Kefir Sparkling Wine

by Editorial Staff

Summary

Prep Time 30 mins
Total Time 3 hrs 12 mins
Course Drinks
Cuisine European
Servings (Default: 1)

Ingredients

  • 1.2 liters milk
  • 1 tuber / n kefir mushroom, walnut-sized
Kefir Sparkling Wine
Kefir Sparkling Wine

Instructions

  1. First, put 400 ml of milk in a well-sealable glass or a plastic container with a sufficiently large opening, e.g. a screw-top glass. You can also use fresh milk, which is heated briefly and then cooled. The fat content does not matter.

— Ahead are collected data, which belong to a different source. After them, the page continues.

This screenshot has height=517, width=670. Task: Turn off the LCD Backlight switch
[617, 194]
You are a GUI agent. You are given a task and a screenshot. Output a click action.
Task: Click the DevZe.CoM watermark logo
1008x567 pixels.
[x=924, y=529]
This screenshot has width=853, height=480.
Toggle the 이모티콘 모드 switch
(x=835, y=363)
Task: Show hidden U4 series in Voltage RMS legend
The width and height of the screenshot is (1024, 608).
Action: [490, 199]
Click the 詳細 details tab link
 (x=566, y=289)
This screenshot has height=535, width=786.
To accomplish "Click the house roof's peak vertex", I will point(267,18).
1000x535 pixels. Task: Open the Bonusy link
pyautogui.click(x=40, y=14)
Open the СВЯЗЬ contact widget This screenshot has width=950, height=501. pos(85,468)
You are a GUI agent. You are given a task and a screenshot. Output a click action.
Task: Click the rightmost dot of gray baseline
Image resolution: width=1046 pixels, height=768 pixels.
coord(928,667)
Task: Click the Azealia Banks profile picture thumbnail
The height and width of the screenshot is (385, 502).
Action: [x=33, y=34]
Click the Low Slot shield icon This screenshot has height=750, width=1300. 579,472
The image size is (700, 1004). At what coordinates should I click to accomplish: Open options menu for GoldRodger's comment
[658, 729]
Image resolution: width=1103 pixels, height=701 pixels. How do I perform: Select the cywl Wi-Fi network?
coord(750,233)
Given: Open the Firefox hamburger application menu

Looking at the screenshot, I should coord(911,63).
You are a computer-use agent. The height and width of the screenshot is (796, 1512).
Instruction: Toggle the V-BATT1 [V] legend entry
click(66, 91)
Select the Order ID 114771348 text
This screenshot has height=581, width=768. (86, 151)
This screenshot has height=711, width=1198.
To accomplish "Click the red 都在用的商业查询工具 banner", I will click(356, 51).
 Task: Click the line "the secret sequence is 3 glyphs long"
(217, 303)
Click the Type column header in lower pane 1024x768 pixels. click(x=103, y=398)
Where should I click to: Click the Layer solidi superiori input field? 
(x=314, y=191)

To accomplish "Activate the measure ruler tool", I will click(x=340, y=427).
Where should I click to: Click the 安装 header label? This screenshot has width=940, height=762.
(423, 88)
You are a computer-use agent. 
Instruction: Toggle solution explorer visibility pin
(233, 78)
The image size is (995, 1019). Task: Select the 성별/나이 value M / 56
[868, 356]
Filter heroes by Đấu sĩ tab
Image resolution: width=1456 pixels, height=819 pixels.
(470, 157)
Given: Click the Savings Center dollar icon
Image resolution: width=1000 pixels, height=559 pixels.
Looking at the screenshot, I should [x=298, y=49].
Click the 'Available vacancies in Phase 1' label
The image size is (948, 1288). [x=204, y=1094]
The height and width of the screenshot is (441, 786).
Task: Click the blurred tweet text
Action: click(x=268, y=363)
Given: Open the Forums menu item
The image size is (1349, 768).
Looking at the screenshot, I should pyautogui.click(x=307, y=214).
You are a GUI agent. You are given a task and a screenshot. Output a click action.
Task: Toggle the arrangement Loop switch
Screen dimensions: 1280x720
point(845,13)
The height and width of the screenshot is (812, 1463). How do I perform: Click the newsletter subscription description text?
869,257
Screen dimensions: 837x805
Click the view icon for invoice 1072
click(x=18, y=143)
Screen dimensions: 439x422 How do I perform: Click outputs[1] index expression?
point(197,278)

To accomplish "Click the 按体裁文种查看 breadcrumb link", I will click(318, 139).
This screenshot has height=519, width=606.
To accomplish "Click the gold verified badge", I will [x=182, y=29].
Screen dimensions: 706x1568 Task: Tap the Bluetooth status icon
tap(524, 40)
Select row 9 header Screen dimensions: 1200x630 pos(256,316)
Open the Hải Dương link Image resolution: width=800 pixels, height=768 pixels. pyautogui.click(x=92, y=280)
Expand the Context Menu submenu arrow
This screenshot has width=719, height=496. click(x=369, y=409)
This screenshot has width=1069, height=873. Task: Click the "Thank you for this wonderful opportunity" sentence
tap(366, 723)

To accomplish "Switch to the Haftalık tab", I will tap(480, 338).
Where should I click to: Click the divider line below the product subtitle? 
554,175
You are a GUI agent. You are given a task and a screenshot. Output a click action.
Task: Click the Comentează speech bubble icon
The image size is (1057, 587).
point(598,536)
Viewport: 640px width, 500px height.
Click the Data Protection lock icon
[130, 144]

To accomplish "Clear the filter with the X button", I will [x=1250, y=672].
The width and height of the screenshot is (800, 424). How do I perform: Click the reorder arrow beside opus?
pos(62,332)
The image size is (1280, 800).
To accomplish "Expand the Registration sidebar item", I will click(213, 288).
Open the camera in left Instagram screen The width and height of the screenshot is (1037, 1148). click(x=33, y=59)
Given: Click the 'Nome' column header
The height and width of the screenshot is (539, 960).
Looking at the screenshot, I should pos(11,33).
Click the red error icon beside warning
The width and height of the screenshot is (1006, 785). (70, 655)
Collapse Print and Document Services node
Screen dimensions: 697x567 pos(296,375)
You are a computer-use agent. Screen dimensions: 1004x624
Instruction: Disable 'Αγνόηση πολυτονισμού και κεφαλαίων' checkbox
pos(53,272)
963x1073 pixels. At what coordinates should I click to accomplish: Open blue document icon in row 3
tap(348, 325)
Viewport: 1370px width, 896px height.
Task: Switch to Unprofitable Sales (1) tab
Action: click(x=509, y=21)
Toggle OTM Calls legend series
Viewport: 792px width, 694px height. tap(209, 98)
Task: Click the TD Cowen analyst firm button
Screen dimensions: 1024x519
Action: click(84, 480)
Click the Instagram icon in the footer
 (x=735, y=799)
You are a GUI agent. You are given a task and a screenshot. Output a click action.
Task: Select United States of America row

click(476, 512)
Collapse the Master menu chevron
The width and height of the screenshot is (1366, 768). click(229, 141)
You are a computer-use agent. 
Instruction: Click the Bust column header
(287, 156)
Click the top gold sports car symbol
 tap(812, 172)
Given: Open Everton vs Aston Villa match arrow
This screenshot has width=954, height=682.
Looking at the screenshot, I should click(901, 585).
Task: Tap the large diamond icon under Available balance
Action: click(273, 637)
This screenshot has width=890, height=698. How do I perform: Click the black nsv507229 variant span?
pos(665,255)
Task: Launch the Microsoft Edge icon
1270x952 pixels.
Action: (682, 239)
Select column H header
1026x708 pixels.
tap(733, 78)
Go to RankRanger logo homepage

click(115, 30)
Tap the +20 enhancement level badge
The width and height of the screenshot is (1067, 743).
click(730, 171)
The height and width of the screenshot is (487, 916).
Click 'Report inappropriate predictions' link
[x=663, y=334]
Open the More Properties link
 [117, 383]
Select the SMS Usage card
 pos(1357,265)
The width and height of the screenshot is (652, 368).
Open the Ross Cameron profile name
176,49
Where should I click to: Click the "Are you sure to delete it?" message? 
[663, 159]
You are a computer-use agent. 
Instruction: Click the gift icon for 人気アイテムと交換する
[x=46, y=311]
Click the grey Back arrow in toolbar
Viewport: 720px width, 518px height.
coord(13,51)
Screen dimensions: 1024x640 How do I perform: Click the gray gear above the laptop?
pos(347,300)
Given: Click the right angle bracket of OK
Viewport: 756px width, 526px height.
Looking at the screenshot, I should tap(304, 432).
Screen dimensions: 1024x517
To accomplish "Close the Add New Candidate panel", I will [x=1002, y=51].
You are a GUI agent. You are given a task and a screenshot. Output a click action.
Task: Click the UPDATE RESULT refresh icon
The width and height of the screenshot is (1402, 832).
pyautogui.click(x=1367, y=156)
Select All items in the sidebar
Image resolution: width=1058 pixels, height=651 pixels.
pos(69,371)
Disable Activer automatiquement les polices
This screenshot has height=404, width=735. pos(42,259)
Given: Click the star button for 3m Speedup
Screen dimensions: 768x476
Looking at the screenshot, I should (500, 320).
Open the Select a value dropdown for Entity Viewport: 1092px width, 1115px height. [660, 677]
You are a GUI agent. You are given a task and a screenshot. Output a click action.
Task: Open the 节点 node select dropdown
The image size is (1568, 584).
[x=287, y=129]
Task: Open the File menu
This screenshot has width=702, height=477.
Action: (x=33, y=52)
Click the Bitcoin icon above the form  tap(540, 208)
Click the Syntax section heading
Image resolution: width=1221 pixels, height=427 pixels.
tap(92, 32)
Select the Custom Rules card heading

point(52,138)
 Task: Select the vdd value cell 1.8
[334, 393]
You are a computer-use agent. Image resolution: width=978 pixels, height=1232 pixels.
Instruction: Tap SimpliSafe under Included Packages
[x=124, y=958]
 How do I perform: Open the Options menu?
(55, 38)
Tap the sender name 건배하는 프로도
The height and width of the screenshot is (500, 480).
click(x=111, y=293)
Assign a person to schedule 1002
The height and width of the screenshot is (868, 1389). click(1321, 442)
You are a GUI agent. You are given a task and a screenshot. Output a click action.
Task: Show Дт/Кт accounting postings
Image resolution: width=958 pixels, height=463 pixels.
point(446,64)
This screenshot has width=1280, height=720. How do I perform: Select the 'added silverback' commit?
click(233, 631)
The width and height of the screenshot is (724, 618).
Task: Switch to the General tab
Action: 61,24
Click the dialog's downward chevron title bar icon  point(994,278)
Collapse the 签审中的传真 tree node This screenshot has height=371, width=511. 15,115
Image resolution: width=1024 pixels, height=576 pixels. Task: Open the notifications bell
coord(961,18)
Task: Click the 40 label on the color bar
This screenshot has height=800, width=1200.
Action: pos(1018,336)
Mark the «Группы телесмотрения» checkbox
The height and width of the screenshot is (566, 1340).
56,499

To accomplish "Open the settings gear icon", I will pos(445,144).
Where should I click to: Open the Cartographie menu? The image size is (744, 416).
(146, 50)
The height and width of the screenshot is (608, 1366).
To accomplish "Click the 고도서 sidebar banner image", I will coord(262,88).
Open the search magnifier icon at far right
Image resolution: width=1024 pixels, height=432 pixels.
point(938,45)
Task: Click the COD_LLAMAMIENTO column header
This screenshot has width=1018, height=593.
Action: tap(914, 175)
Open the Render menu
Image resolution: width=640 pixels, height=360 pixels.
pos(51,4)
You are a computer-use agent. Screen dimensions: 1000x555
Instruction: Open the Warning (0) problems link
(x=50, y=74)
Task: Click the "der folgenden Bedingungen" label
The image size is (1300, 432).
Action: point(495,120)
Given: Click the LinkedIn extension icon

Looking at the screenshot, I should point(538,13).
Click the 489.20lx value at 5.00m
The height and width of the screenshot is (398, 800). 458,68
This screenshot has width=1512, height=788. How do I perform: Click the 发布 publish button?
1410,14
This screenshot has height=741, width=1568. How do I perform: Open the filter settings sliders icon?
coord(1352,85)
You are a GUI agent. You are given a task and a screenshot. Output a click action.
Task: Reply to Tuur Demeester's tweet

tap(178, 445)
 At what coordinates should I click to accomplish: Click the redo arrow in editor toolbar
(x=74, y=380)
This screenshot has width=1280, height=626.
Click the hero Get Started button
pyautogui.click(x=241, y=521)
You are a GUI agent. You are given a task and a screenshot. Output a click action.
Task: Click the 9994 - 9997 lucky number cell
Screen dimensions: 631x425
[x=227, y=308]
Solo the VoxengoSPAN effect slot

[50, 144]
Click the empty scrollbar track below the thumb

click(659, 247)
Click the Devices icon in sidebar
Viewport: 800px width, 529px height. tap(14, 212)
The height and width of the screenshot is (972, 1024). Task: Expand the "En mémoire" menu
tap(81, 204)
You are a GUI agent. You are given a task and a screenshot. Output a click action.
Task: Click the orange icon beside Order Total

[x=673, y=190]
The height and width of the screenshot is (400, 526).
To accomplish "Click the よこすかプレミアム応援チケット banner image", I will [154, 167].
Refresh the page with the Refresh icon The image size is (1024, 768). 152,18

Now add the piece of kefir mushroom and put the well-closed vessel in a dark, warm place.
  2. The fungus remains in the milk for 24 hours and from now on the glass has to be shaken every hour (you can sleep through the night, it doesn`t need to be shaken).
  3. This fermentation process already produces a low alcohol content, so the glass can hiss properly when opened.
  4. Then the kefir is strained through a plastic sieve and (without the mushroom!) Filled into a 1.5 liter plastic mineral water bottle. To do this, give the remaining 800 ml of milk and squeeze most of the air out of the bottle (not all of it, you still have to be able to shake it) and close it tightly. In any case, a plastic bottle must be used that may not be more than 4/5 full, anything else would not be able to withstand the pressure.
  5. The bottle is now slightly dented, but it will inflate again during fermentation. Now shake vigorously every hour for the next 60 hours (you don`t have to go without sleep here either). The bottle should be stored at room temperature during this time. Not much has happened on the first day, but on the second day the bottle regains its old shape.
  6. After these 60 hours, the bottle is first cooled well and then, since it is under pressure, CAREFULLY opened (preferably over the sink). Now you have an alcoholic, foamy, fresh-tasting kefir sparkling wine that tastes best when chilled. Since there are small flakes of casein in the kefir sparkling wine that interfere with drinking, it should be poured into the glass through a sieve.
  7. I hope that I have explained everything clearly. It`s a bit of a laborious thing, but it`s definitely worth it and I find the whole thing very exciting and amazing that it works.